____ Source material
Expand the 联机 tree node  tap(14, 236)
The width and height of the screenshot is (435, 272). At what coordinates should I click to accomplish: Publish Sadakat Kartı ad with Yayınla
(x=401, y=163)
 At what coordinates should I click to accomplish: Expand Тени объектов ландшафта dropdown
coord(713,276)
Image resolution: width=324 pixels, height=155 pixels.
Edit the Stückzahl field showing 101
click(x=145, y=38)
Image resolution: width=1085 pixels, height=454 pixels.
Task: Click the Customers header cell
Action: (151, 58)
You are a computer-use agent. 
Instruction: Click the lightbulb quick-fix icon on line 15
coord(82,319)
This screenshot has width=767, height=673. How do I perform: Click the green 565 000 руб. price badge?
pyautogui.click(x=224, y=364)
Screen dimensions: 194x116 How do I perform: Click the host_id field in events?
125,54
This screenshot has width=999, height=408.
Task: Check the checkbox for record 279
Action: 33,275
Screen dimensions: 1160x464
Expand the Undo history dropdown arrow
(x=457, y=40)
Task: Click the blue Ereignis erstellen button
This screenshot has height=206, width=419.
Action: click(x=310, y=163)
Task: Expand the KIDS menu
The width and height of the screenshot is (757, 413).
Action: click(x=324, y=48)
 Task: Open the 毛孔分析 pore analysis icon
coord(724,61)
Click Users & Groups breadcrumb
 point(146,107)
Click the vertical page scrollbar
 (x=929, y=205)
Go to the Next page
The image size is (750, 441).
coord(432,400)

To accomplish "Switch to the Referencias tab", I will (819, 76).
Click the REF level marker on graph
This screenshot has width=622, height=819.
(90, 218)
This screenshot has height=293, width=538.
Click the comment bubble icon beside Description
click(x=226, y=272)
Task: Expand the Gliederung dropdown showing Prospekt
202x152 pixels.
________
Exercise description - All lines in the data above from the one with "The width and height of the screenshot is (435, 272)." through the one with "Image resolution: width=324" must be repeated exactly, and no others.

Exercise solution -
The width and height of the screenshot is (435, 272). At what coordinates should I click to accomplish: Publish Sadakat Kartı ad with Yayınla
(x=401, y=163)
 At what coordinates should I click to accomplish: Expand Тени объектов ландшафта dropdown
coord(713,276)
Image resolution: width=324 pixels, height=155 pixels.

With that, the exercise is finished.